### TASK REQUIREMENTS
a) Decide whether each statement agrees with the passage on the prophets: (i) Berrigan holds that, for the prophets, "the world" is generic; (ii) the Berrigans marched from Selma to Montgomery with Martin Luther King Jr.; (iii) Daniel had already been incarcerated at the time of that march. Answer yes or no for each and quote the deciding words.
b) Reproduce the passage on the prophets word for word, from "There is so" to "their meaning alone.".

### DOCUMENT EXTRACT
##############################

For the prophets, specificity is everything. There are no generalized, contextless visions, because ideas can only live in people and places and things. The prophets enact, demand, and invite us to join them—as they always do—in a more subtle perception of what is; a deeper read, in Marvin Gaye’s phrase, of what’s going on. Here is Berrigan on the school of prophetic thought to which Jeremiah sought to be true:
In the prophets, we note that “the world” is never generic; it is one’s own world. It is the slow cohering over long time of a culture; friends and family and land and language and dance and song; a world of coherence and beauty, each element infinitely precious, irreplaceable. Thus “the world,” a cohesion of beauty and truth and joy, makes sense, wins the heart, becomes one’s own—as a dance does, a poem, a work of art. (Especially for children, that “world” in all its fragility is to be cherished and guarded, a nest in which coherence, truth, and tenderness are honored).
There is so much—an entire vision of culture, really—here: the world as inescapable, infinitely precious, a long work of care and affection across generations whether in song or dance or some other form of realization. The world as relentlessly communal. The world as a labor of coherence that has to be looked to and remembered again and again lest coherence, the world itself, be lost. Are we formed to experience our own common life this way or are our imaginations deformed to discern no such thing? These are the stakes in the work of spiritual formation. Until we begin to experience the world as the world, our energies know no rest and we have yet to make our home, our neighborhood, our own lives together with others. No one gets to have their meaning alone.
In this spirit, the Berrigans marched together from Selma to Montgomery with Martin Luther King Jr. shortly after meeting Merton in person. It was a unique occasion in the sense that they were at long last engaged in a demonstration together. Though he was an outspoken public figure throughout the sixties, Daniel, at this point in time, had yet to experience incarceration, and this was a move toward deeper embodiment. Philip would describe it this way: “We stepped out of rhetoric, into the realm of action, and the realm of consequence.”

##############################

### DATA LISTING

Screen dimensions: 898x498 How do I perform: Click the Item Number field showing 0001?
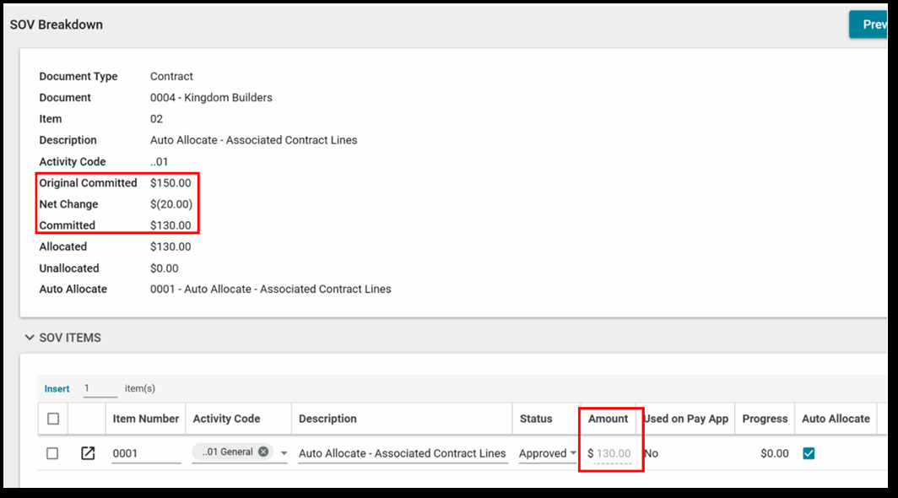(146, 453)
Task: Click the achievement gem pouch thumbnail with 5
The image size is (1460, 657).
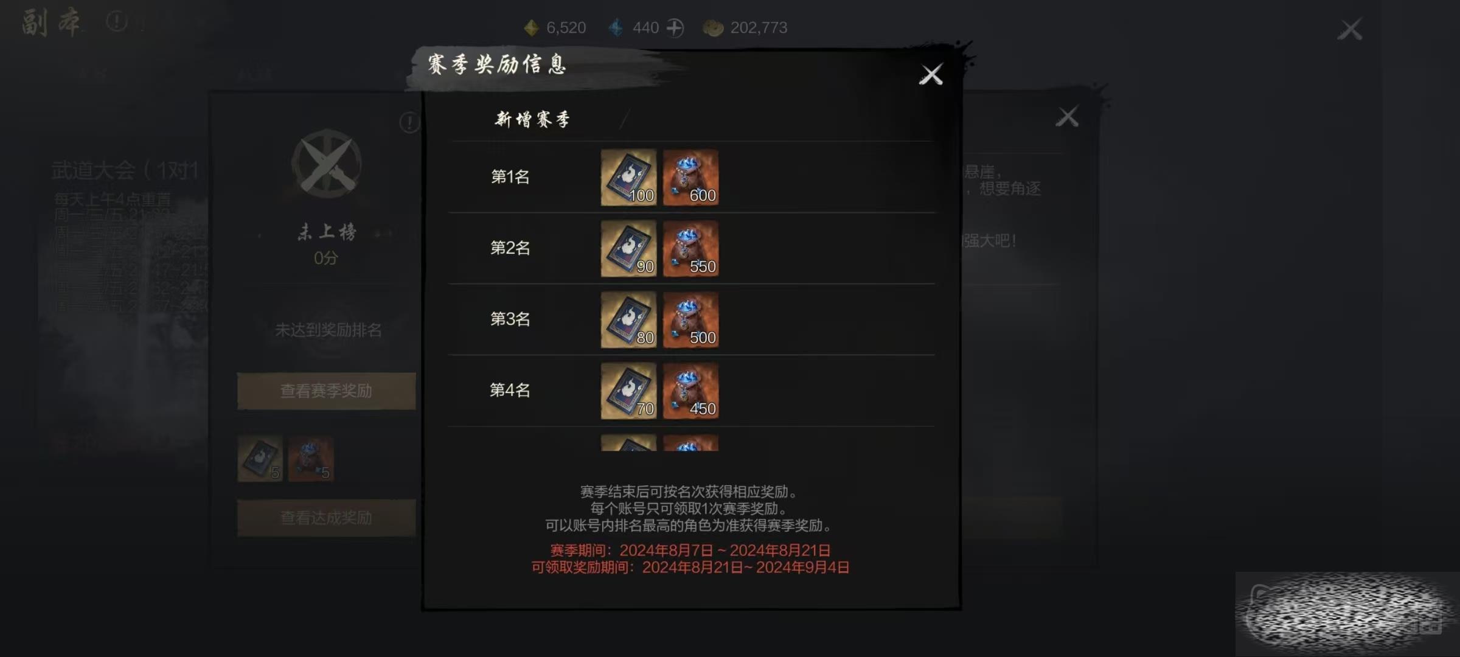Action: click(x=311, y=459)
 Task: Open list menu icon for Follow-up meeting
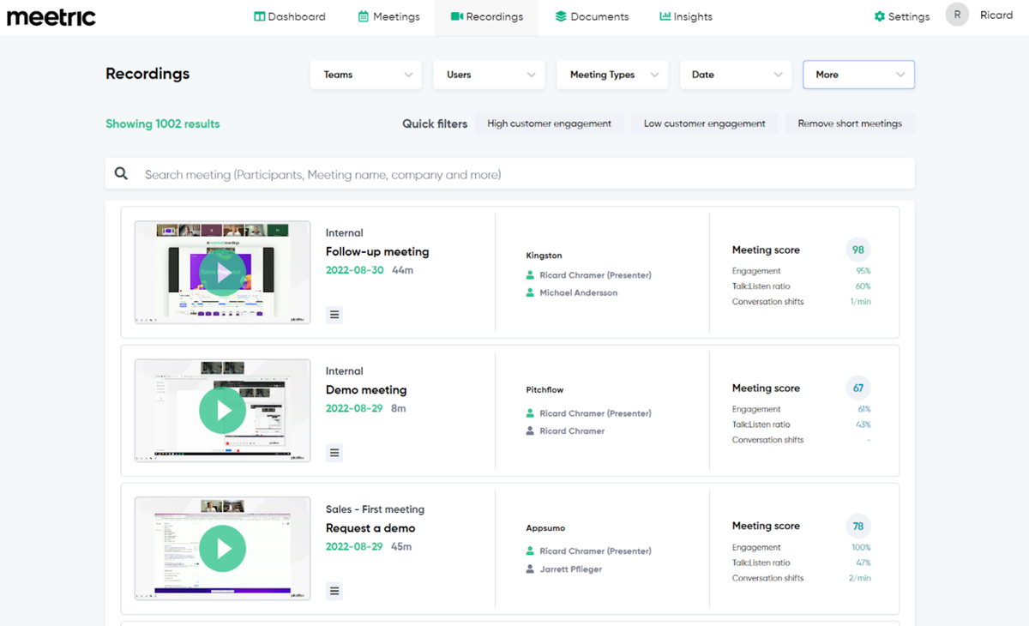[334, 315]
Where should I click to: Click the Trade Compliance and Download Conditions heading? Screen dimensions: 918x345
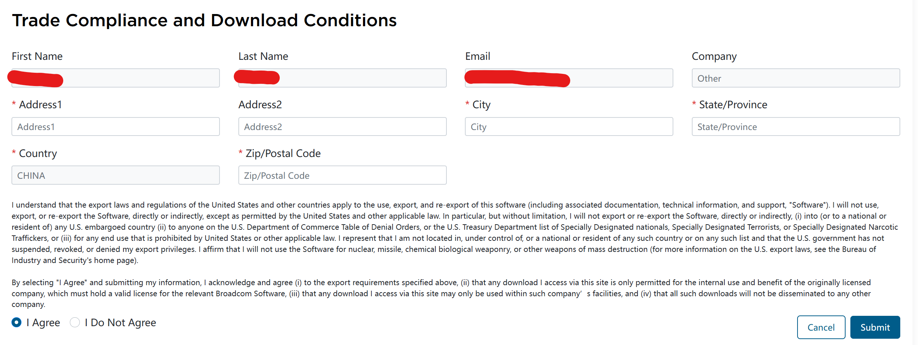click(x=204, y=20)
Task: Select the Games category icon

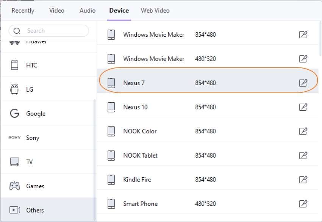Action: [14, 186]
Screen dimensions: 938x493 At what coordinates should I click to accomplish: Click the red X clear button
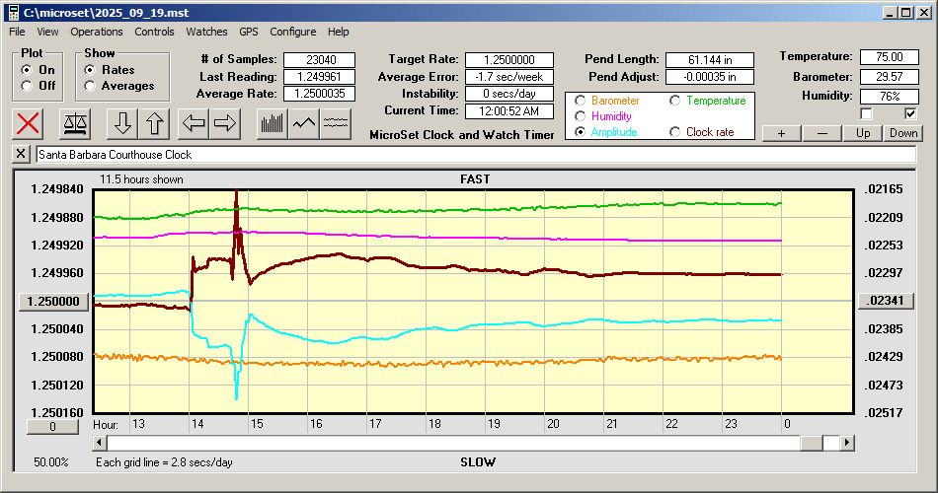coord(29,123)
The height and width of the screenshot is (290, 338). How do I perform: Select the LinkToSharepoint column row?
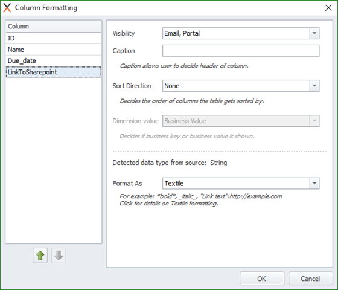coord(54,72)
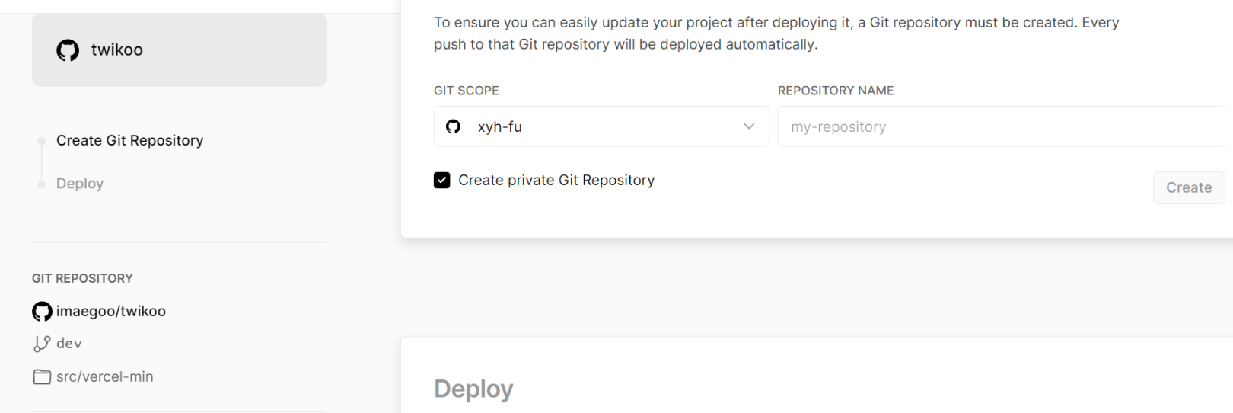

##############################

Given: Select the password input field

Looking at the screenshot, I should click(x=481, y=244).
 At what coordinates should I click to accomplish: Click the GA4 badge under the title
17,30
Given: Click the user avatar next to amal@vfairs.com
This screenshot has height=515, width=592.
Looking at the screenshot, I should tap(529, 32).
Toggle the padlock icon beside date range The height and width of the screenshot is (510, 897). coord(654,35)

##############################

### SOLUTIONS FOR EACH TASK
a)
(i) No: "In the prophets, we note that “the world” is never generic; it is one’s own world."
(ii) Yes: "the Berrigans marched together from Selma to Montgomery with Martin Luther King Jr."
(iii) No: "Daniel, at this point in time, had yet to experience incarceration"

b)
There is so much—an entire vision of culture, really—here: the world as inescapable, infinitely precious, a long work of care and affection across generations whether in song or dance or some other form of realization. The world as relentlessly communal. The world as a labor of coherence that has to be looked to and remembered again and again lest coherence, the world itself, be lost. Are we formed to experience our own common life this way or are our imaginations deformed to discern no such thing? These are the stakes in the work of spiritual formation. Until we begin to experience the world as the world, our energies know no rest and we have yet to make our home, our neighborhood, our own lives together with others. No one gets to have their meaning alone.